╭──

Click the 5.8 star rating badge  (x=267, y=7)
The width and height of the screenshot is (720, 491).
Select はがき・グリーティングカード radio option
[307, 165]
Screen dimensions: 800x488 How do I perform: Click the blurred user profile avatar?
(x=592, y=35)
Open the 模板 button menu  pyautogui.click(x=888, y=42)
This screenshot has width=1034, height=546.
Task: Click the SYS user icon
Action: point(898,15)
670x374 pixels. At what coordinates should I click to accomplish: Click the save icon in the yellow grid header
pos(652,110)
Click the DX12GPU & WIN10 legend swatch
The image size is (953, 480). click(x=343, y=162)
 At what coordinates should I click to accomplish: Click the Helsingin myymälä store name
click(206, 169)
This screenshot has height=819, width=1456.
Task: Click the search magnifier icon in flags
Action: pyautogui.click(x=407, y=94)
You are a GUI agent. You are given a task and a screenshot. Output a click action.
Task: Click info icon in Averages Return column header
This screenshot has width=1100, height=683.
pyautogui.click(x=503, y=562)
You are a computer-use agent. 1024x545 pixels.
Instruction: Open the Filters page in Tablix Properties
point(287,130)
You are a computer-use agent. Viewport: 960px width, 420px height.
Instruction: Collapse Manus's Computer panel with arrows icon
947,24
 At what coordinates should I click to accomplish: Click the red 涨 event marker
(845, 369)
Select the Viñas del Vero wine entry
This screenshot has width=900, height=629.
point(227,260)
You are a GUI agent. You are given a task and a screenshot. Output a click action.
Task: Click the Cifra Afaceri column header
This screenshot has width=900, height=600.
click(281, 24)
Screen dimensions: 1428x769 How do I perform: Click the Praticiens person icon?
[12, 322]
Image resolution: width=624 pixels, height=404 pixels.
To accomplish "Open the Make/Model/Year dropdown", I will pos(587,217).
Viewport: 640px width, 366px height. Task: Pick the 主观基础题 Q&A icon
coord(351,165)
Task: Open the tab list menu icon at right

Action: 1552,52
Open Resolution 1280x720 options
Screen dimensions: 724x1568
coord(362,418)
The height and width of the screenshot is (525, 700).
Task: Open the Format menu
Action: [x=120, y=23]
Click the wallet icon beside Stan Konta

╰──

THE PROBLEM >> Pick out the lines above containing the word "agent", then copy them.

EXERCISE RESPONSE >>
You are a GUI agent. You are given a task and a screenshot. Output a click action.
You are a computer-use agent. 1024x545 pixels.
You are a computer-use agent. Viewport: 960px width, 420px height.
You are a GUI agent. You are given a task and a screenshot. Output a click action.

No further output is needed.